Fires caused by heat and methane gas sporadically break out – the Delhi Fire Service Department has responded to 14 fires so far this year – and some deep beneath the pile can smolder for weeks or months, while men, women and children work nearby, sifting through the rubbish to find items to sell.
Some of the 200,000 residents who live in Bhalswa say the area is uninhabitable, but they can’t afford to move and have no choice but to breathe the toxic air and bathe in its contaminated water.
Bhalswa is not Delhi’s largest landfill. It’s about three meters lower than the biggest, Ghazipur, and both contribute to the country’s total output of methane gas.
Methane is the second most abundant greenhouse gas after carbon dioxide, but a more potent contributor to the climate crisis because methane traps more heat.
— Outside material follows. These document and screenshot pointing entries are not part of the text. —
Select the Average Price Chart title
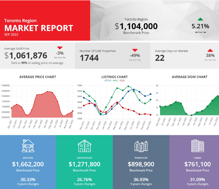 click(x=38, y=77)
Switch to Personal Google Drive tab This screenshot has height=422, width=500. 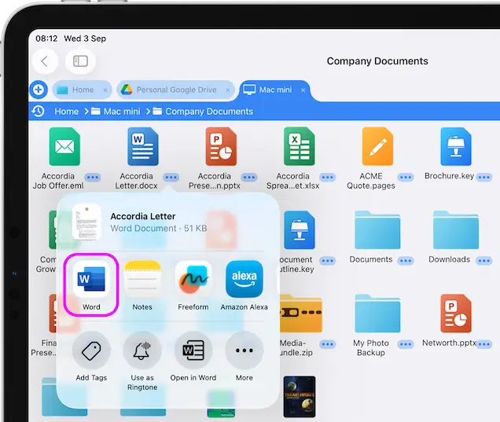click(176, 90)
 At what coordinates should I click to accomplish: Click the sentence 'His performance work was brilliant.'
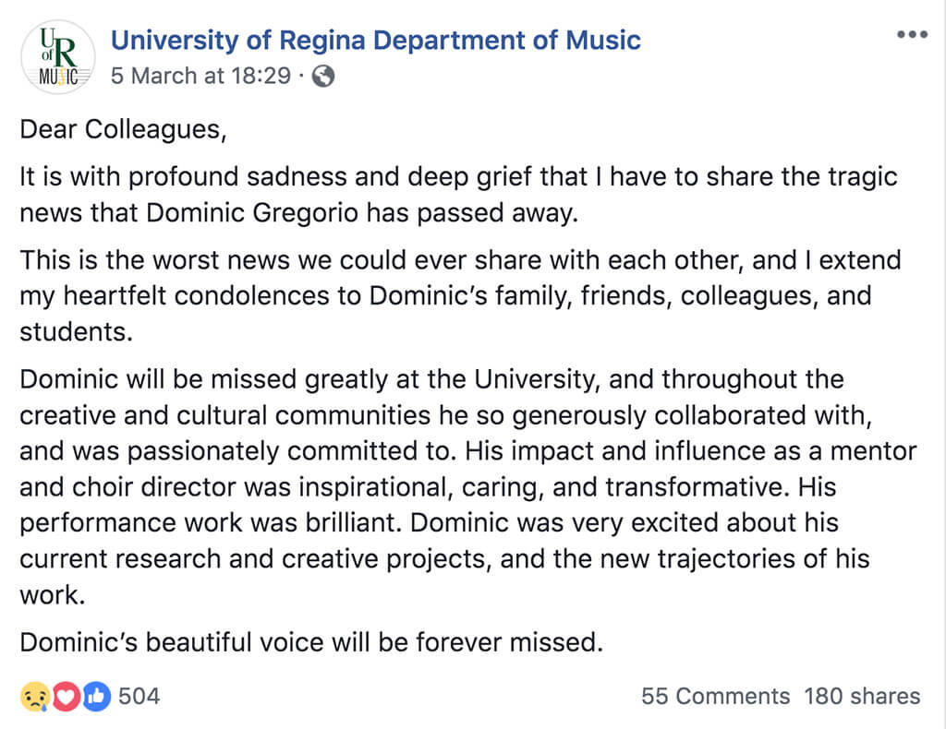pos(211,522)
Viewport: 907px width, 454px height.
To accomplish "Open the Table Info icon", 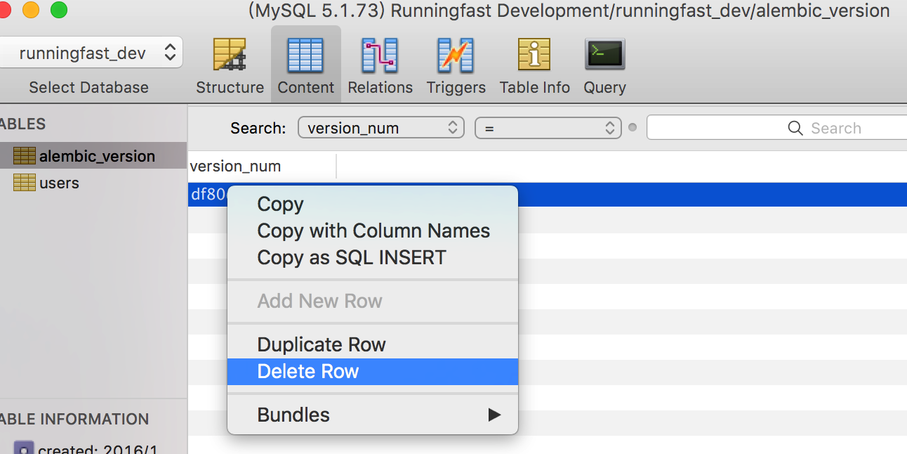I will pyautogui.click(x=534, y=56).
India creates more methane from landfill sites than any other country, according to GHGSat, which monitors methane via satellites.
And India comes second only to China for total methane emissions, according to the International Energy Agency’s (IEA) Global Methane Tracker.
As part of his “Clean India” initiative, Indian Prime Minister Narendra Modi has said efforts are being made to remove these mountains of garbage and convert them into green zones. That goal, if achieved, could relieve some of the suffering of those residents living in the shadows of these dump sites – and help the world lower its greenhouse gas emissions.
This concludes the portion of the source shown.